A Gift of Time
Page 27
Equally life threatening, I had connected a billions-of-years setting into the temporal switch just because I could. We might get that by mistake and shoot forward to when the Sun had turned into a red giant engulfing the Earth.
So we were stuck. The millions-of-years-in-time setting that had gotten us here and centimeters-in-space. That was what we had to work with.
I calculated that using the centimeter setting and the control stick’s altitude thumbwheel at maximum, we could get a couple of thousand feet up in under a minute. From there I would switch to time-travel mode and bump the control stick forward in quick million-year hops until the world looked familiar again.

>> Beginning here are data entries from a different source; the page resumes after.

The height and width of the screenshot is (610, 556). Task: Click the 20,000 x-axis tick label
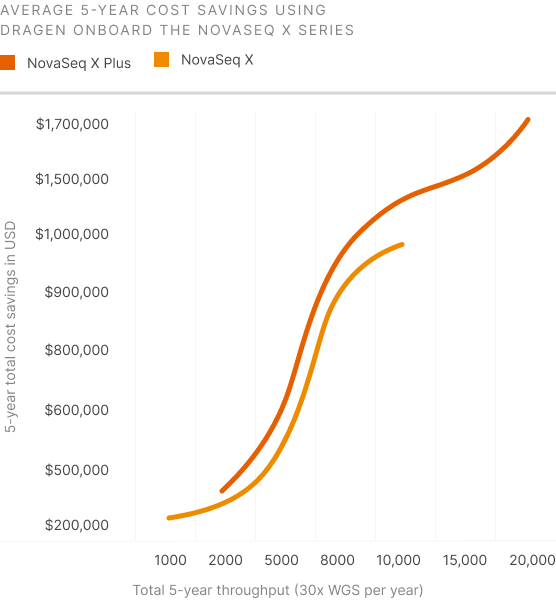click(532, 560)
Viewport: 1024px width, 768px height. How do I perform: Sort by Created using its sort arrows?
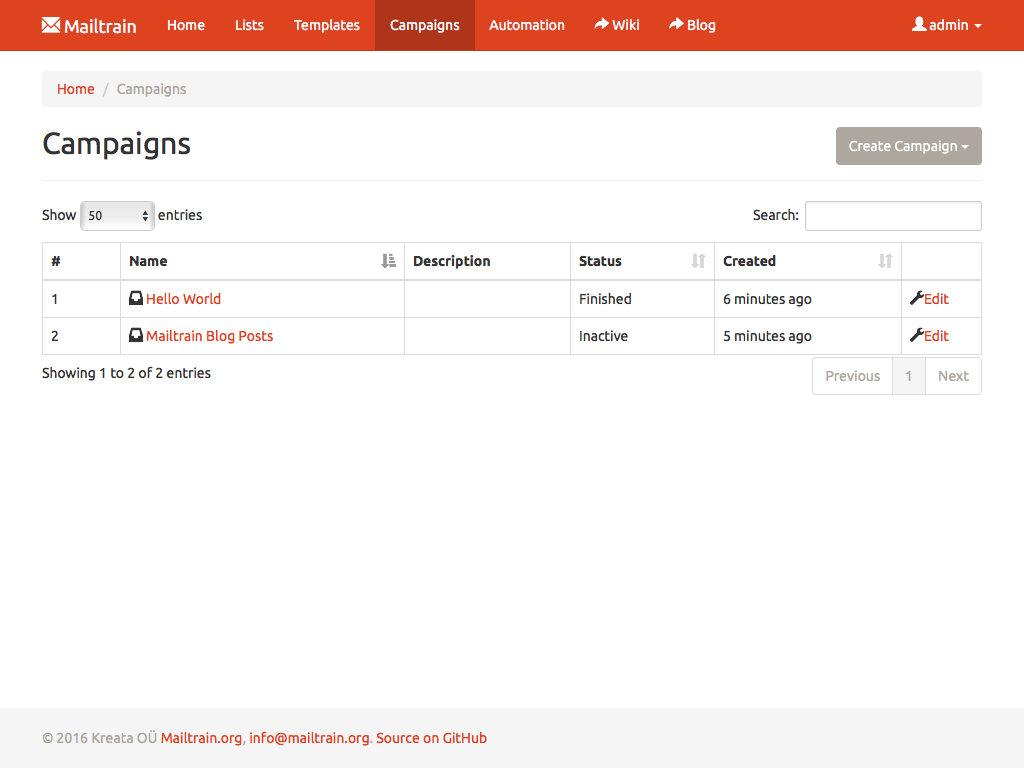885,261
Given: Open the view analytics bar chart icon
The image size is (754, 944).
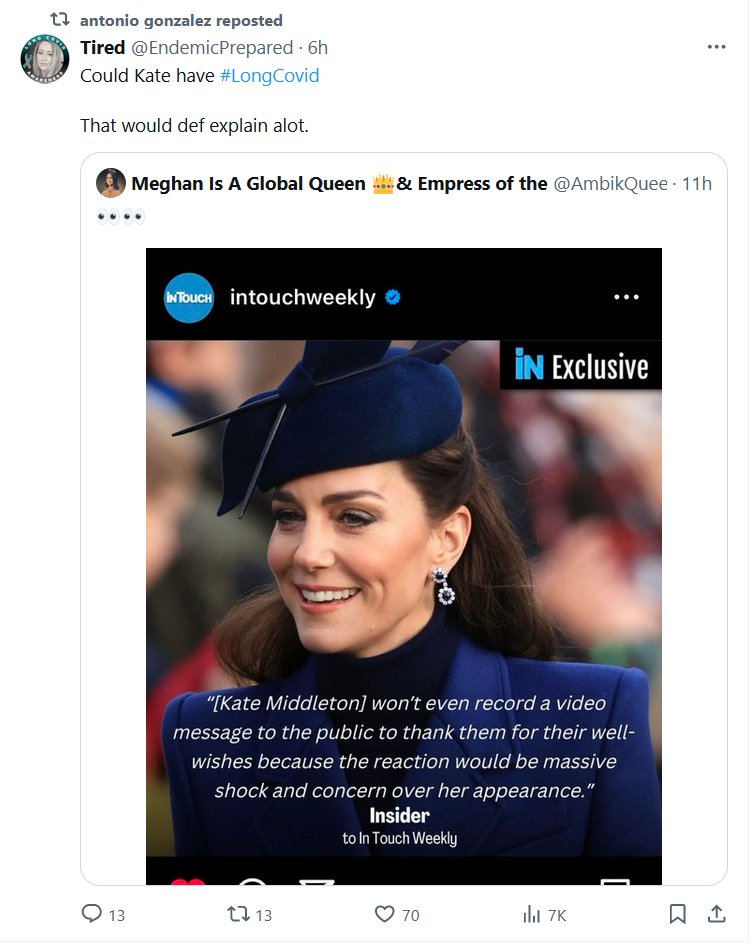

And to make all this work Ell would hold one end of the thermopile wiring over the fire, bringing it slowly toward the flames until the ever-increasing heat eventually produced just enough voltage to activate the IC chips and drive the glider skyward. Then she would try to maintain that level of heating until I set us down again far in the future to gain our bearings. It was caveman technology driving equipment that shouldn’t have shown up on earth for millions of years. I just hoped the two were compatible.
I shaved some wood bits onto the fire-starter’s friction point with my knife and covered them with the piece of foam from the seat cushions before inserting the drill. Ell held everything in place.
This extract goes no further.